Monday, May 15, 2023

Joe Biden’s 14th Amendment Folly

National Review Online

Monday, May 15, 2023

 

Joe Biden is musing aloud about violating his oath of office and seizing powers not granted him by the Constitution in order to avoid negotiating with the House of Representatives. This is a shameful way for the president of a constitutional republic to act.

 

The so-called 14th Amendment option — to have the president issue debt not approved by Congress — doesn’t actually exist. Until 2023, nobody in the executive branch has ever pretended that it does. “I have talked to my lawyers,” Barack Obama said in 2011, and “they are not persuaded that that is a winning argument.” Left-leaning legal scholars such as Laurence Tribe once agreed. Nothing has changed but the intensity of partisanship.

 

The Constitution is quite explicit: Congress, and only Congress, has the power “to borrow Money on the credit of the United States.” Congress, and only Congress, has the power to raise revenue, and all bills to do so must start in the House.

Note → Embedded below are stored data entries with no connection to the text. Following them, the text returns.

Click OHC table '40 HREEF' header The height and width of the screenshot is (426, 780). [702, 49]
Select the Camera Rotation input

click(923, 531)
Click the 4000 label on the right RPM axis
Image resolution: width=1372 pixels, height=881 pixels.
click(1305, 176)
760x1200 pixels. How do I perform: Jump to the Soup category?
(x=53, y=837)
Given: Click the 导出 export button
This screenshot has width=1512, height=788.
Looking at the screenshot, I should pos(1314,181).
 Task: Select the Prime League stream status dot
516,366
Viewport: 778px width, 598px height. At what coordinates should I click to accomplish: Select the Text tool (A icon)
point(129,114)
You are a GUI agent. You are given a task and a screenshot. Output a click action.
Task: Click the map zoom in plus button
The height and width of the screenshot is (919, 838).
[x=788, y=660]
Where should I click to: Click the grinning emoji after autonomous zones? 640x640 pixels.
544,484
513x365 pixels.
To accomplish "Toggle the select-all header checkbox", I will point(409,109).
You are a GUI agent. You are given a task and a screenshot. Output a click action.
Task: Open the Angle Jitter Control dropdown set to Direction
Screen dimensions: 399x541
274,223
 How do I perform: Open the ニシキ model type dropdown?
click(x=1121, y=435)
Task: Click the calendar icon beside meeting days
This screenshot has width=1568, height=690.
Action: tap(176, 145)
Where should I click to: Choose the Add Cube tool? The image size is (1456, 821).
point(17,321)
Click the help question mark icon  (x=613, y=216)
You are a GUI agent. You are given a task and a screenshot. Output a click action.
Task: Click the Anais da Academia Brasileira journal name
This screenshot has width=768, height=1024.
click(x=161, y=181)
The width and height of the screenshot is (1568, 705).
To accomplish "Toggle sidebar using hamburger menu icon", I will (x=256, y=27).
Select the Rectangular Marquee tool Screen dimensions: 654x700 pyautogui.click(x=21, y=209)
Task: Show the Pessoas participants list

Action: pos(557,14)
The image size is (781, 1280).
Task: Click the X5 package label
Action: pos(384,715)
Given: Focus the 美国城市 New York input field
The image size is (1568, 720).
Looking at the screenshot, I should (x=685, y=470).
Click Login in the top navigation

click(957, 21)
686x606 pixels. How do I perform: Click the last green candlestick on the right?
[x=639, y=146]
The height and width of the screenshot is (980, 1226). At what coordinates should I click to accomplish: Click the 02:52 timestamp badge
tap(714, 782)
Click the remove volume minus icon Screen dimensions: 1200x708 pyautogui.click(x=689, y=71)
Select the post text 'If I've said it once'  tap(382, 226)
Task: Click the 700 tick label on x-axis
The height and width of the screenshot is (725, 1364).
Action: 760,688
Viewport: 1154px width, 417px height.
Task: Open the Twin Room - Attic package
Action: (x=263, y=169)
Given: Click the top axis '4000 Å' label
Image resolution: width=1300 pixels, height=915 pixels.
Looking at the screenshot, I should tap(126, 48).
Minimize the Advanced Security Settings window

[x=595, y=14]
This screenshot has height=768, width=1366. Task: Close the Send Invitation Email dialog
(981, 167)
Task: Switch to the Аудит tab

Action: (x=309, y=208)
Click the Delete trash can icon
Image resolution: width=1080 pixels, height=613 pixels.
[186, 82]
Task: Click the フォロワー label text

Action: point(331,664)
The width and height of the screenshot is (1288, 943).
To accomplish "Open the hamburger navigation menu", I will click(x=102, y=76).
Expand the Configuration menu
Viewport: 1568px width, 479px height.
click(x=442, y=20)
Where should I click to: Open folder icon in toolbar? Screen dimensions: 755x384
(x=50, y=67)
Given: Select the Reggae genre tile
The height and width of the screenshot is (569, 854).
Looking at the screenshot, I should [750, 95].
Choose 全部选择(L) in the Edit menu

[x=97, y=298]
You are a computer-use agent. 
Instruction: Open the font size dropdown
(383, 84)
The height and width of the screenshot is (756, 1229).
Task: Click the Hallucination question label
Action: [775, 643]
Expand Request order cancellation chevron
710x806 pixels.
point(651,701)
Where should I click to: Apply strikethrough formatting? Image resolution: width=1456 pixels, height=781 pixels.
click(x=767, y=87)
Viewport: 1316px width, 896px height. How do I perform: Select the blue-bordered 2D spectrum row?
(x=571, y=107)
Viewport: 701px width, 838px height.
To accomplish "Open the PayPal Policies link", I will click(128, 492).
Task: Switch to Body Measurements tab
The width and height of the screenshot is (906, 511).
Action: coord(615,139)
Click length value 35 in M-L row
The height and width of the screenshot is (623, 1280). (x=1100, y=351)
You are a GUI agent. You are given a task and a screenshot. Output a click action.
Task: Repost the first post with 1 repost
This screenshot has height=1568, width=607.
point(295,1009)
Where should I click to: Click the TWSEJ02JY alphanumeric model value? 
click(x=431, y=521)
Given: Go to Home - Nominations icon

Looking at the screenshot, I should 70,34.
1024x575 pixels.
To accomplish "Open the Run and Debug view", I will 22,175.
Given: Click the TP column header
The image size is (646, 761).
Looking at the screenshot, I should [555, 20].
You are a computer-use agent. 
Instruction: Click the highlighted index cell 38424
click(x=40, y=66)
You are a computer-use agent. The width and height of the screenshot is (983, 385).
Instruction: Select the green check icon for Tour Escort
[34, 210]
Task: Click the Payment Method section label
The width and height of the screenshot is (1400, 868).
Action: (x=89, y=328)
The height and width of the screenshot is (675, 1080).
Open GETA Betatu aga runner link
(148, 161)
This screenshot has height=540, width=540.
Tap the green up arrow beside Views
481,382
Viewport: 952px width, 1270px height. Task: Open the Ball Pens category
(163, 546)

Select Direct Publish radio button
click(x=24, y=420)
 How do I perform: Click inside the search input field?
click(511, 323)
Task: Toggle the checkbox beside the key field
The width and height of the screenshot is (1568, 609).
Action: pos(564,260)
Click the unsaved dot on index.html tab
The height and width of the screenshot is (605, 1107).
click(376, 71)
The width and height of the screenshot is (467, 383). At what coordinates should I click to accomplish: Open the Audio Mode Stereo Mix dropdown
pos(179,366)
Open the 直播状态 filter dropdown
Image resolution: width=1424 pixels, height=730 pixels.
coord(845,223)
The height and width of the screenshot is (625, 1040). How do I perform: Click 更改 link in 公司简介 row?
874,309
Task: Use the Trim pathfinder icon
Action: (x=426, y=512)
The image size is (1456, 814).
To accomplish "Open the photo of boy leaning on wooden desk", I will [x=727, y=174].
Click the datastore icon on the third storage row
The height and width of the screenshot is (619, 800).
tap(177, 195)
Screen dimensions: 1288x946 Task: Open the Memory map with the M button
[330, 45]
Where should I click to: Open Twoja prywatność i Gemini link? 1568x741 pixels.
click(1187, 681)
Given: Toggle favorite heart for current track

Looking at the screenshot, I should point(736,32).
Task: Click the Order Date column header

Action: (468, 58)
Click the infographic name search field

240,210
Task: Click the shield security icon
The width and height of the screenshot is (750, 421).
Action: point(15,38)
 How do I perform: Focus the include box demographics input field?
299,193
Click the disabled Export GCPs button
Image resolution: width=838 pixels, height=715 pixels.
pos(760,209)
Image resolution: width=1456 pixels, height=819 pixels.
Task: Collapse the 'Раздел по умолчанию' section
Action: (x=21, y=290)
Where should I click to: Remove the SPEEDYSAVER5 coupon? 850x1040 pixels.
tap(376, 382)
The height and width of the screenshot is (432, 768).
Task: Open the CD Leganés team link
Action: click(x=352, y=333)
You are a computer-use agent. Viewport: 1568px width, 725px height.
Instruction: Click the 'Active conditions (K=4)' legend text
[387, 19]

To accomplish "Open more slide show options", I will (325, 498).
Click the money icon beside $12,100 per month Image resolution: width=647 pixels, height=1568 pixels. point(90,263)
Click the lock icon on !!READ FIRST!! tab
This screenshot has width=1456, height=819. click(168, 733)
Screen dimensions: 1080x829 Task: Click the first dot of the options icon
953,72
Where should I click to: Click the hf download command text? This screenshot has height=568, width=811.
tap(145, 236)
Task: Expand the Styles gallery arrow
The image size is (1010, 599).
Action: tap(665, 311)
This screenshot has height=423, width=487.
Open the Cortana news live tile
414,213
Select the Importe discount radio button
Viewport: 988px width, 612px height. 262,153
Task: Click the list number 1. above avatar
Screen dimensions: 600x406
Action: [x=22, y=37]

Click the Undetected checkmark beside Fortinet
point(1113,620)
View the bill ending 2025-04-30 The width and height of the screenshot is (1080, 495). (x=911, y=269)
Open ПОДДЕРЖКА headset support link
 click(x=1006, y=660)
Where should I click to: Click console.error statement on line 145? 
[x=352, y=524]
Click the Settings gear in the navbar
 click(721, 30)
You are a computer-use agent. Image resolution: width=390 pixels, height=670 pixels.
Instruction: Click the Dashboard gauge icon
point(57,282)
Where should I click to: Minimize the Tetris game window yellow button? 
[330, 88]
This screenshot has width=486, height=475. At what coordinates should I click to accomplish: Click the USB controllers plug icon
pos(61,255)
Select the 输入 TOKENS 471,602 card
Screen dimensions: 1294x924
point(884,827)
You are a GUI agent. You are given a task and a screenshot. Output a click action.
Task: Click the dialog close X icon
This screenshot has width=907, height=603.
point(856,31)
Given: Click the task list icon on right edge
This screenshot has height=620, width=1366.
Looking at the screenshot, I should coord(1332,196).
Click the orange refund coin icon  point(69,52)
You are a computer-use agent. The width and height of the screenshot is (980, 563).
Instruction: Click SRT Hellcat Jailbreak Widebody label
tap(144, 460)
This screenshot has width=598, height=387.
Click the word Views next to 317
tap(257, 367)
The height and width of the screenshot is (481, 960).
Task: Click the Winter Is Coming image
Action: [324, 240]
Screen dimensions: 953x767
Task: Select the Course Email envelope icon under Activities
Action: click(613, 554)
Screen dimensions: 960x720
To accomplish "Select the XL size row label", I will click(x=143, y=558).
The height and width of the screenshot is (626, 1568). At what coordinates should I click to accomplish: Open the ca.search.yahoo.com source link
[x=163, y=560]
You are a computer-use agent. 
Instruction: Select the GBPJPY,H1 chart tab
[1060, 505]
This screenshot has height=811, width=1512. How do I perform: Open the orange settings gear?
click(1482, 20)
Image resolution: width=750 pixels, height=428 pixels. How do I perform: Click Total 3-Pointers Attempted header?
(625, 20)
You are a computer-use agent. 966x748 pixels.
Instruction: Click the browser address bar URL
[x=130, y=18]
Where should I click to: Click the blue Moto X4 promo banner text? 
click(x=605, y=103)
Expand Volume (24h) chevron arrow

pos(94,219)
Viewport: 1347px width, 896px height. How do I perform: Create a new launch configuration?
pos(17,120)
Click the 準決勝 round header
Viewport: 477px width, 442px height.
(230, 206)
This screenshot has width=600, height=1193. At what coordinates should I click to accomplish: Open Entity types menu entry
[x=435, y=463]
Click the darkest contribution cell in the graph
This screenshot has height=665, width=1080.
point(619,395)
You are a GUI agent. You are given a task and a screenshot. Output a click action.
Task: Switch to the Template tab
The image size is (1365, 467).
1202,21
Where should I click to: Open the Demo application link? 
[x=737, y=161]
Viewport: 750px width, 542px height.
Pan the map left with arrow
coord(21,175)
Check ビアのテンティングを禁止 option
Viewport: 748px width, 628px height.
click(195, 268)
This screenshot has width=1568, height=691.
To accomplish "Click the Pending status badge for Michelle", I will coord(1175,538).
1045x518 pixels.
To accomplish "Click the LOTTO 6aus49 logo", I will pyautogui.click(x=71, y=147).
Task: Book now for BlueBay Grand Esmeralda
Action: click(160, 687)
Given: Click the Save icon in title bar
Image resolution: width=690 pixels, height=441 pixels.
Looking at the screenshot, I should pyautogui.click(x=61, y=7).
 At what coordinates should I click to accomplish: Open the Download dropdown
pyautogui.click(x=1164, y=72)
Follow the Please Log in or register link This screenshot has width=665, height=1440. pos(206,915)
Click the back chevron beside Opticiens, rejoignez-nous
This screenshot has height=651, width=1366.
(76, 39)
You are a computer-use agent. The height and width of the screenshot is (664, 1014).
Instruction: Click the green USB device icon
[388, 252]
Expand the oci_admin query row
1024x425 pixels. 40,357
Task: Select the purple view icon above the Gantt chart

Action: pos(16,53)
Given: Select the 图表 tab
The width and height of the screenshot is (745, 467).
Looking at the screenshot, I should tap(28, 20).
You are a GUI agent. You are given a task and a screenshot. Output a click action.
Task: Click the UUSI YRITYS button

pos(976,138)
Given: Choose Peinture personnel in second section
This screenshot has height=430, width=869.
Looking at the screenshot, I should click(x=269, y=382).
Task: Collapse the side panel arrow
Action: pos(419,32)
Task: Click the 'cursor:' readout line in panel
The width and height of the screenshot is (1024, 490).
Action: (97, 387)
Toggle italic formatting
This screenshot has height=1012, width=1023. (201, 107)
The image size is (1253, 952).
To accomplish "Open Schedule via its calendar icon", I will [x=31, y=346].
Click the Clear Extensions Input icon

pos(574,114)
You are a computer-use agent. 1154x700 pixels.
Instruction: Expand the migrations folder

The Framers were quite open in designing this system to give Congress the power of the purse so that it could bring the executive to heel.

 

Section Four of the 14th Amendment, designed to ensure the repayment of Civil War debts even over Southern objections, barred the federal government from repudiating its existing debts. But it did not, explicitly or implicitly, change the allocation of power to issue new debt. At the time, new issuances of debt were approved one at a time by Congress. The so-called debt ceiling instituted during the World War I is not a limit but a congressional grant of power to the Treasury to issue a certain amount of new debt, with discretion over time and terms. But once that new debt is exhausted, there is simply no authority in the executive branch to borrow more.

 

Why is the president openly mulling seizing power from Congress? Because Biden has, as usual, let the progressives who dominate his party box him into a corner from which the only exit is to flout the law.

 

It has long been the practice of presidents and Congresses of both parties to negotiate conditions before Congress raises the debt ceiling.  But after the showdown between congressional Republicans and President Obama in 2011, progressives decided that their party should henceforth refuse to negotiate and instead insist on principle on “clean” debt-ceiling raises, with no fallback position. The 2013 debt-ceiling fight reinforced their view that this was a workable strategy. Biden and Democratic leaders in Congress have thus talked themselves into Stalingrad-style “not one step backward” pronouncements against making even a penny of concessions.

 

Republicans have proven more flexible, passing a debt-ceiling increase through the House with enough attached that there is ample room to negotiate. Kevin McCarthy hasn’t publicly indicated what his bottom line is, but he plainly can’t get his caucus to sign a deal in which Republicans are supposed to get nothing and like it.

 

This can end only with one side blinking — either the Democrats will make concessions or the Republicans will fold — or with the government going into default for the first time in American history. Nobody wants that. Biden insists that a default would somehow be the fault of Republicans, but he could avoid it by signing the package they passed. He could propose his own counteroffer, but he hasn’t. The president is the one who hasn’t offered anything and is claiming he never will.

 

Both sides are playing a game of chicken with default, but Biden is the only one who is also threatening the constitutional order to get what he wants. If he goes down that road, it will have poisonous consequences, which Chip Roy has described to us as “open warfare” between the president and the House of Representatives.

 

When the Constitution and the 14th Amendment were written, if Congress refused to borrow more money, the government would just have to stop spending for a while until it could raise revenue. To the extent that the inability to borrow more money threatens an immediate default today, it is only because our system of budgeting, entitlement spending, debt, and deficits has been hopelessly broken by liberal spending policies. If even Democrats are now howling about fiscal Armageddon and threatening the Constitution over the consequences, perhaps it is time to start addressing the disease instead of just treating the symptoms.